Your reaction to our story on poor customer service during the pandemic was loud and clear.
There is no reason for companies to be treating their customers so poorly. And now no excuse for forcing shoppers to wait weeks, or even months, for answers or money back.
Money Mail’s postbag was stuffed with letters from readers who had been brushed off and ignored in 2020 by big businesses that should, and could, do better.
The virus crisis has obviously hit firms hard, but why can some adapt while others continue to make excuses?
Some have gone above and beyond this year, and others have performed truly pitifully.
National Savings & Investments, for example, suffered a customer service meltdown. Chief executive Ian Ackerley has now made it clear that he knew it was unacceptable and has made a grovelling apology.
Personally, I have some sympathy for NS&I. The bank, which has some 25 million customers, was bombarded with a record amount of money and custom because it was the only one to offer fair rates on savings this summer.

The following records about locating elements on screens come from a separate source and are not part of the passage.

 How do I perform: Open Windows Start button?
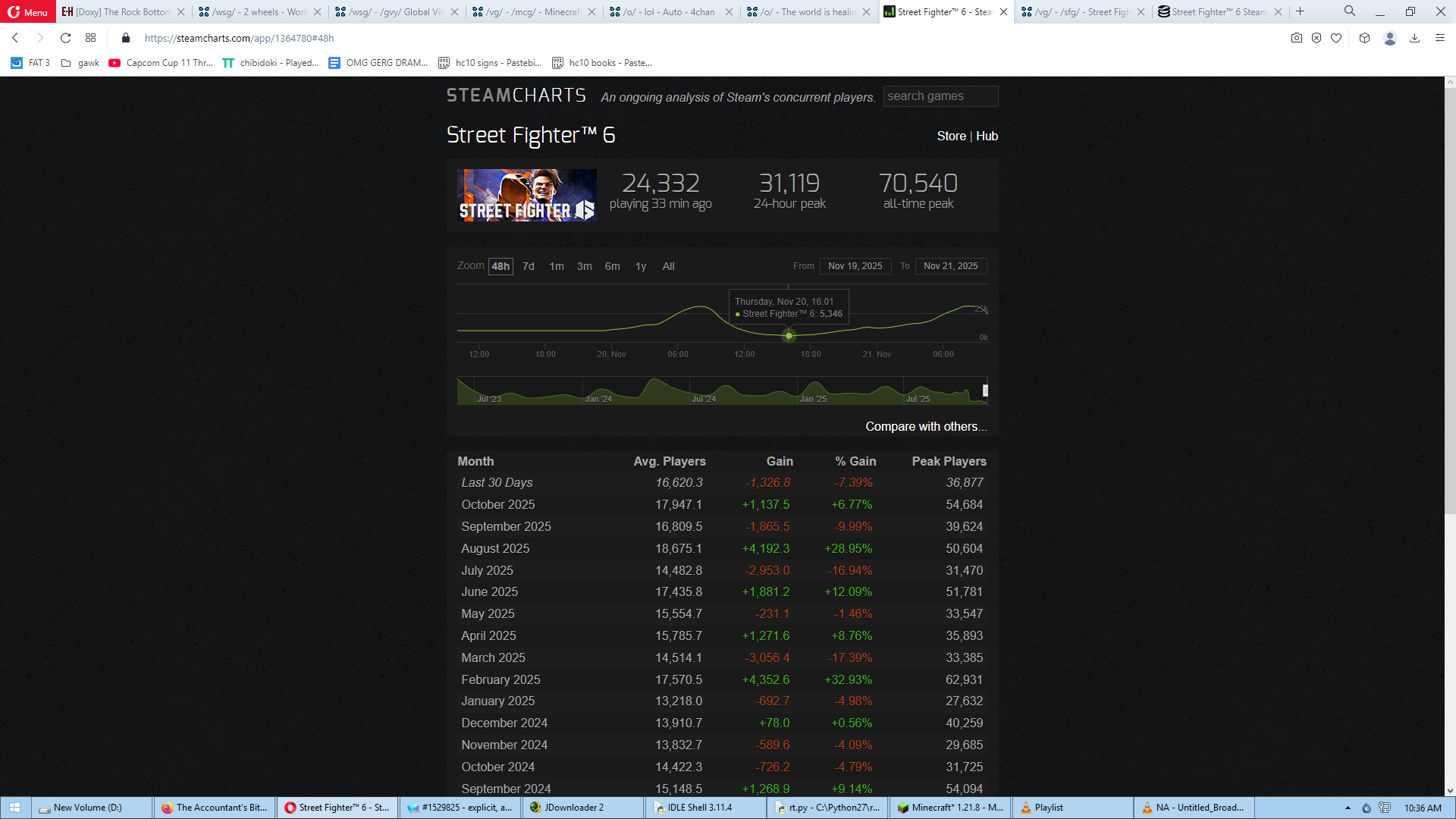pyautogui.click(x=15, y=808)
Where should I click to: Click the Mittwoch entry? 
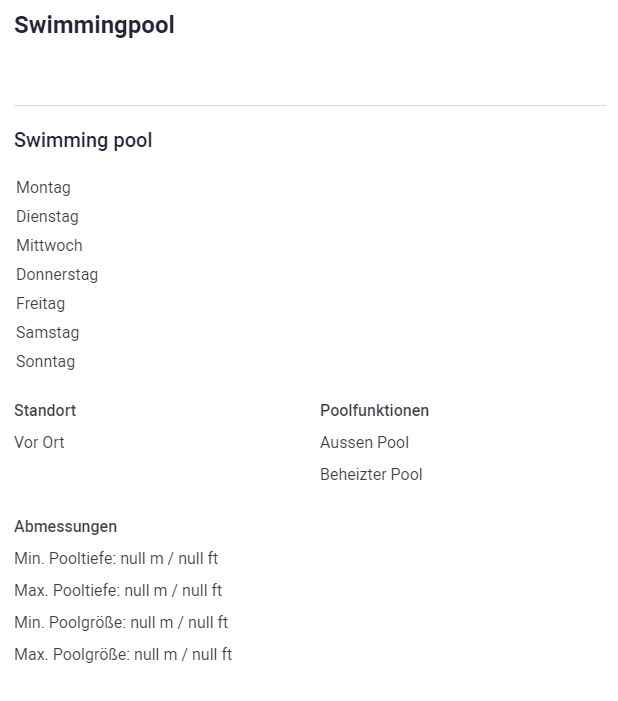(49, 246)
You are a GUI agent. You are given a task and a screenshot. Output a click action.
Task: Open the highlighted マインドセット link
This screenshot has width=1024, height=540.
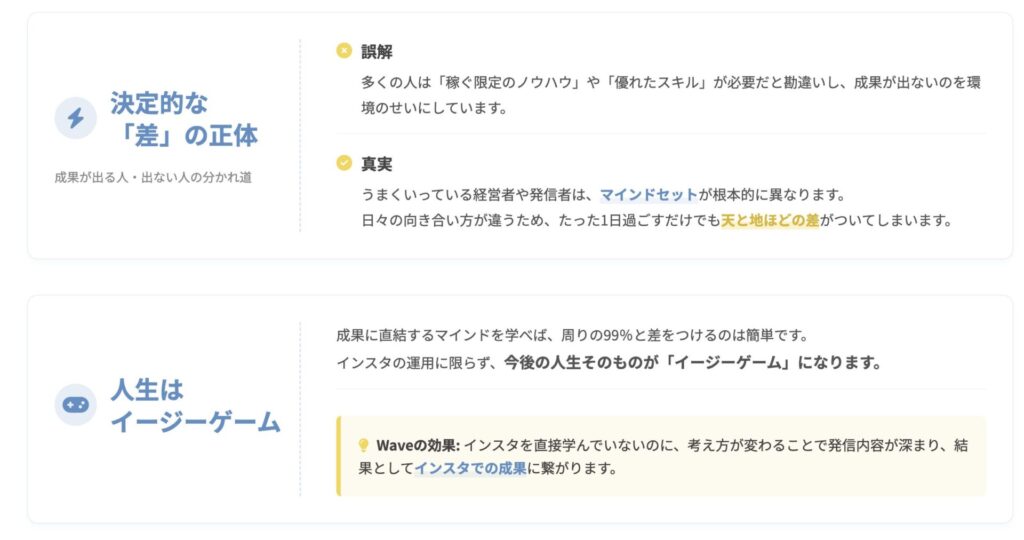(648, 194)
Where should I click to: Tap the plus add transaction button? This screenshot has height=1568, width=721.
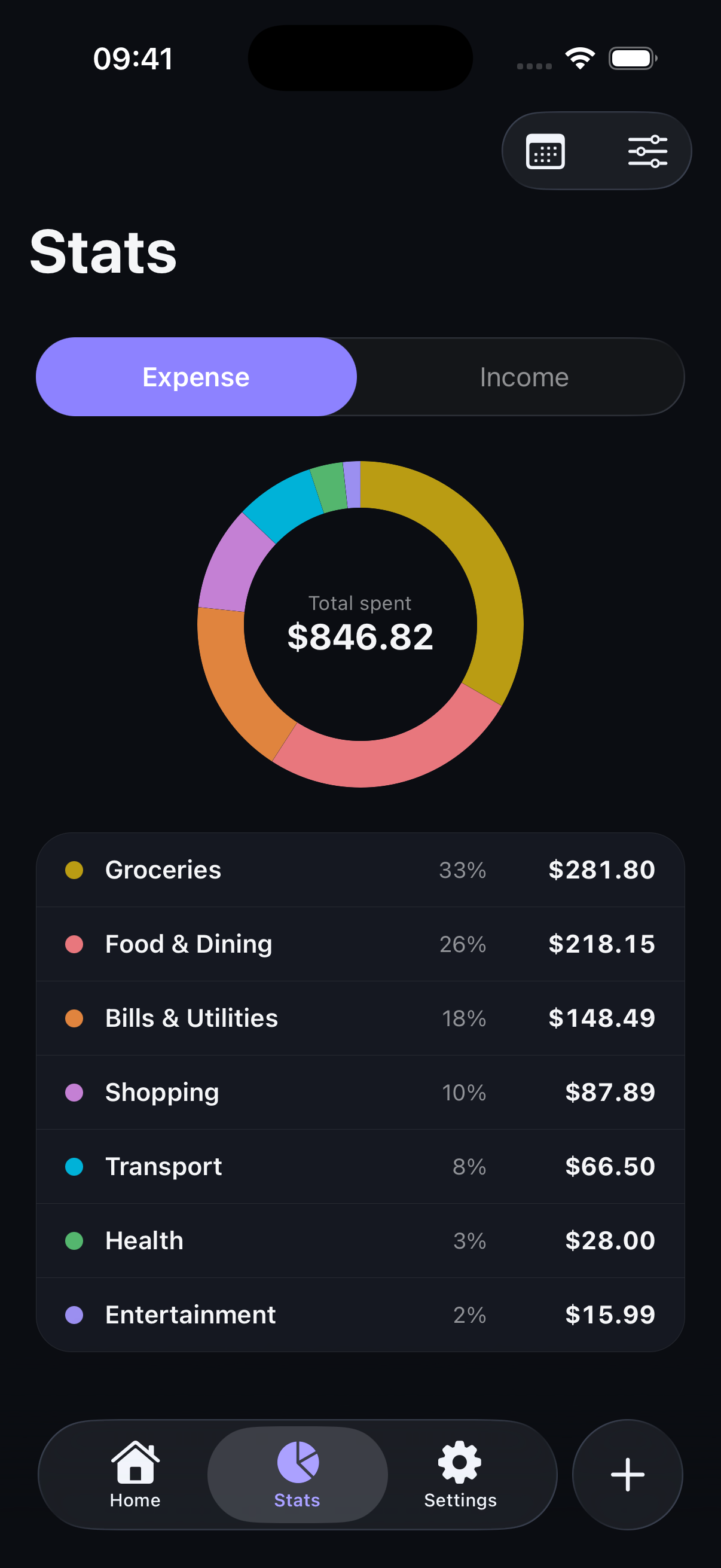(627, 1474)
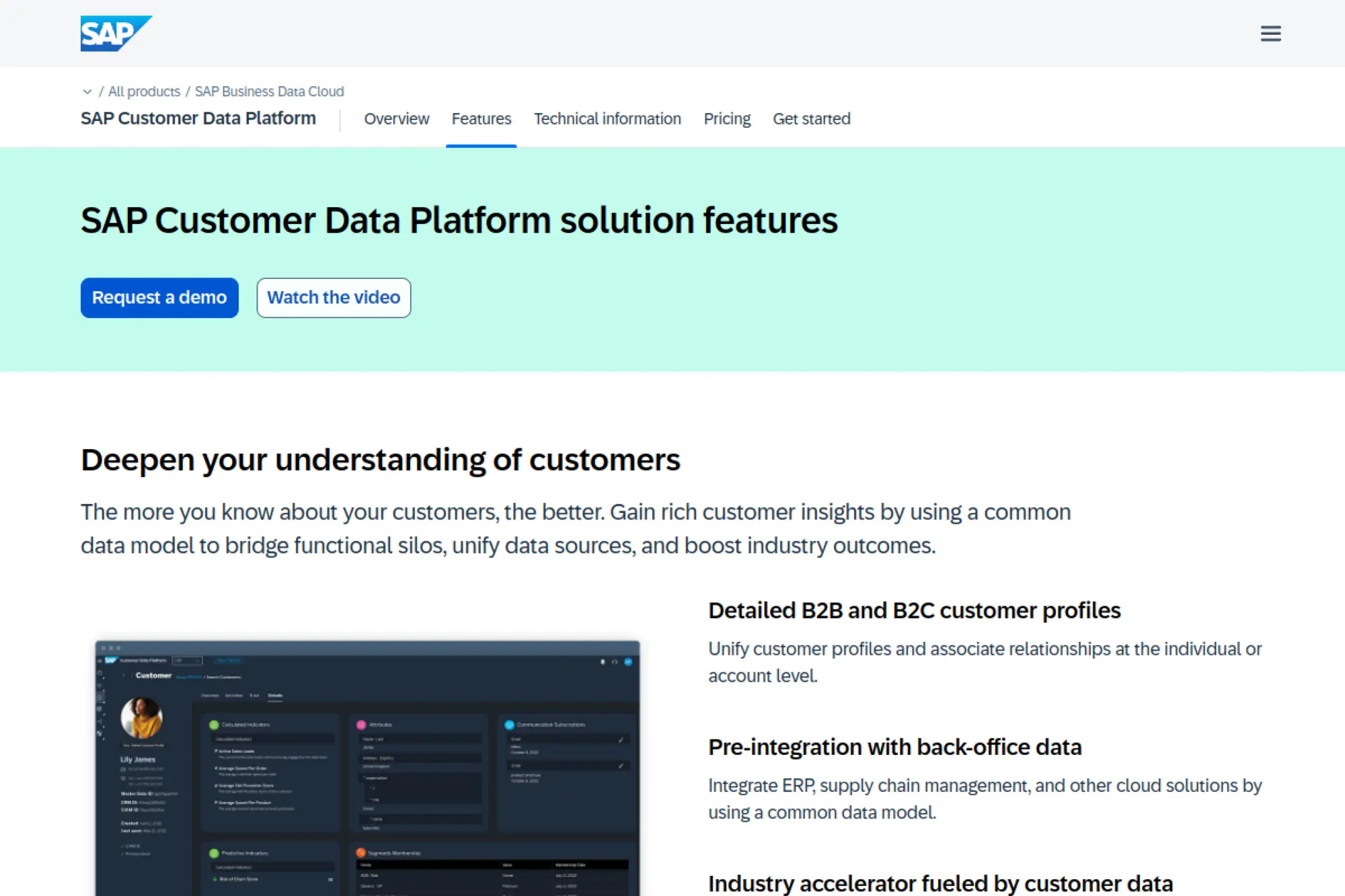This screenshot has width=1345, height=896.
Task: Expand the breadcrumb chevron before All products
Action: point(88,91)
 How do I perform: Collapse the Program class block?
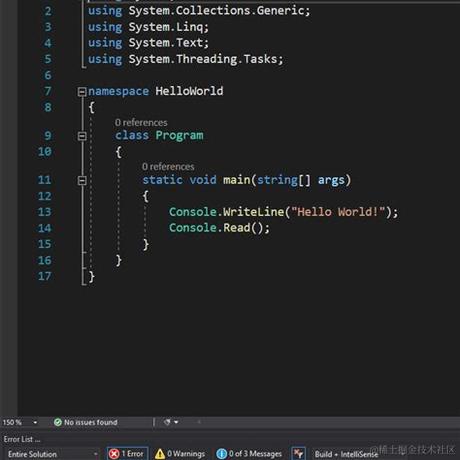[82, 136]
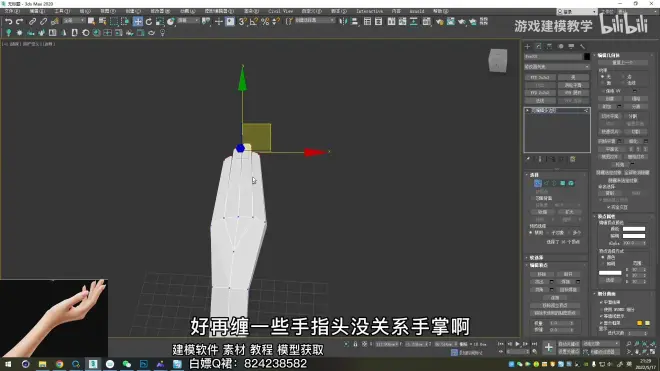Viewport: 660px width, 371px height.
Task: Activate the Select and Move tool
Action: 138,21
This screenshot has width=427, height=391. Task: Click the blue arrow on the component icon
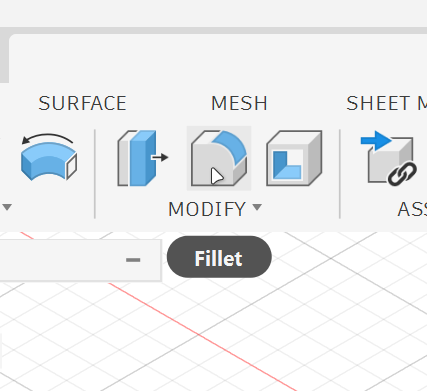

Sadly, the majority of callers now attempting to reach NS&I will be trying to pull out their money after the savings giant announced it is slashing its rates in November.
Other firms have no such defence. However, what’s clear is that frustrated readers felt they had nowhere to turn to fix their problems. Some firms just seem not to care – and they are getting away with it.
So for now, it’s another reminder from us at Money Mail: if you do not like the service you’re getting, take your business elsewhere. And warn your friends and family away, too. We will continue to name and shame firms that let you down.
For a long time, young savers could only start thinking about squirreling away savings for a pension once they were firmly on the property ladder.
But the disappearance of generous final-salary schemes forced the country to wake up and act to mitigate a retirement crisis. Auto-enrolment was the answer.
And, since 2012, millions more workers have been saving for retirement without thinking – and have the added benefit of employer contributions and tax relief. The crisis has not been averted, but we are on the right track.
Yet now, in addition, we have a first-time buyers’ property crisis. Homes are far too expensive when compared to wages, and mortgage deals for those with small deposits have all but vanished.
So Pensions Minister Guy Opperman this week said he was interested in ways in which pension savings could be used to get young buyers their first homes. The pensions industry immediately reacted with derision.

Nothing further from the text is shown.